* [Task requirements] Carry on the passage below about the Countess d'Anois's fairies and Mr. Planché's Christmas pieces, starting after its final sentence.

* [Given passage]
= = = = = = =
If we believed in the metempsychosis, we should certainly conclude that the soul of the Countess d'Anois (or D'Alnoys, or D'Aulnoys-spell it as you please, dear reader) had passed into the body of Mr. Planché. He has that understanding of the structure and tone of her delicious fairy tales, which, one would think, could only be acquired by a second self. A Christmas piece at the Lyceum is not a tale stretched here and docked there, and worked into the dramatic shape on a Procrustes principle, but the story seems to become a play by its own natural development, without any external pressure.

Those fairies, whose exploits fill the pages of the immortal countess, are a totally distinct race from the shadowy beings of German tradition, or the tiny midnight revellers who are called fairies in this island. They are a thoroughly substantial courtly people, who, far from slipping into a house through a key-hole, a door-chink, or any other absurd aperture, only make their appearance when they have been formally invited by the king of the country, or some grandee of his realm. Sumptuous banquets are prepared for their arrival, magnificent presents of millinery and haberdashery are got ready against their departure. They do not, like the various rabble of elves, dwarfs, nixies, cobolds, &c., stand in any hostility to the church. On the contrary, a royal christening is the ordinary occasion of their réunion, and their usual function is to stand godmother to the infant. If the good king and queen tremble a little at the approach of their visitors, it is not with the horror which is felt at the appearance of supernatural beings, but merely with a nervous uneasiness lest the entertainment should not be worthy of guests so distinguished.

There is to be sure, an old bad fairy among the body, but her badness is quite of the human character. She has all the spite of a passée beauty, and is generally nettled because she has not been included in an invitation. Doubtless, she was, once upon a time, as pretty, and as lady-like as the rest, but she has, at last, bowed beneath the weight of centuries, and her beauty and her temper have been worn out together.

The Countess d'Ânois' "fairies" are, in fact, actual ladies and gentlemen, with nothing to distinguish them from the rest of mortality, but the possession of a certain præternatural power. They eat and they drink, and they marry mortals, without any evil consequences, like those which arose from the liaison of poor, languishing German Undine-and they dress themselves in the fashion of the time, which, somehow or other, always happens to be about the period of Louis XIV., and they pride themselves on being not "good people," in the Irish sense of the word, but really "good company."
= = = = = = =
* [Source material]
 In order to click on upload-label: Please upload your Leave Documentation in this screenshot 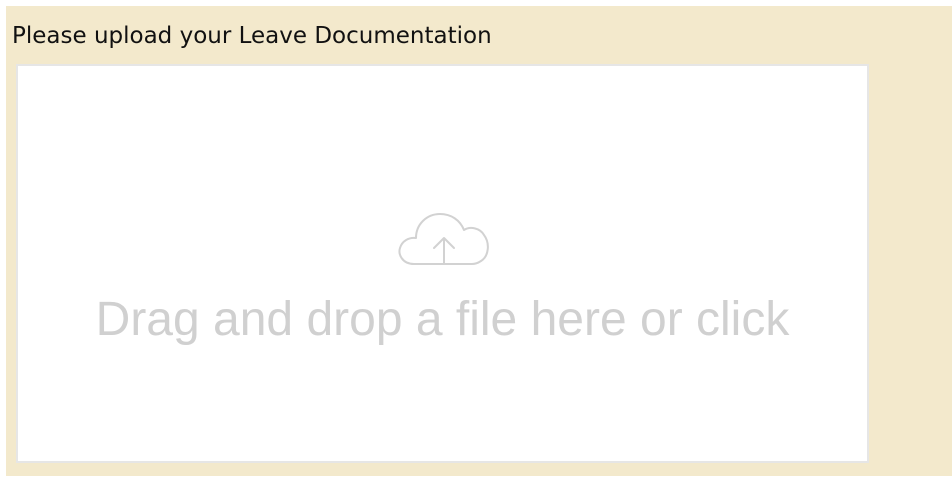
= = = = = = =
* [Answer space]
Now this is exactly the sort of society in which Mr. Planché moves easily. No one of all the dramatic authors has so nice a feeling for the conventionalities of the seventeenth and eighteenth centuries. We know that as an antiquary, he plunges into the thirteenth and the fourteenth; nay, that he will dive among the ancient Britons, an' you will, but we are also certain that a sort of "Ranz des Vaches" feeling tempts him back to the days of the "Grand Monarque" of France, or the "Merry Monarch" of England; and that, although he can readily contemplate the baron's mail and the herald's tabard, his chief penchant is for the Watteau-ish

state of existence. You may still see the semi-modern courtliness amid the medieval costumes of the "King of the Peacocks."

Hence his affinity to the Countess D'Anois, and hence his dainty method of treating the Greek mythology. We should not like to see him busied with the grim horrors of Northern superstition-we would not have him follow the "wild huntsman," or startle us with the shrieks of the uprooted mandrake; but let him ever give us such courtly pleasantries as the "King of the Peacocks;" let him perpetually devise "kingdoms of the Green Valley," where gallant people walk about pleasantly accoutred, and strange regions, where the bird of Juno supplies the chief article of decoration. As our greatest benediction, let us wish that Mr. Beverley may ever paint his scenes, and illustrate those creations of the most tasteful brain with the touches of the most atmospheric pencil.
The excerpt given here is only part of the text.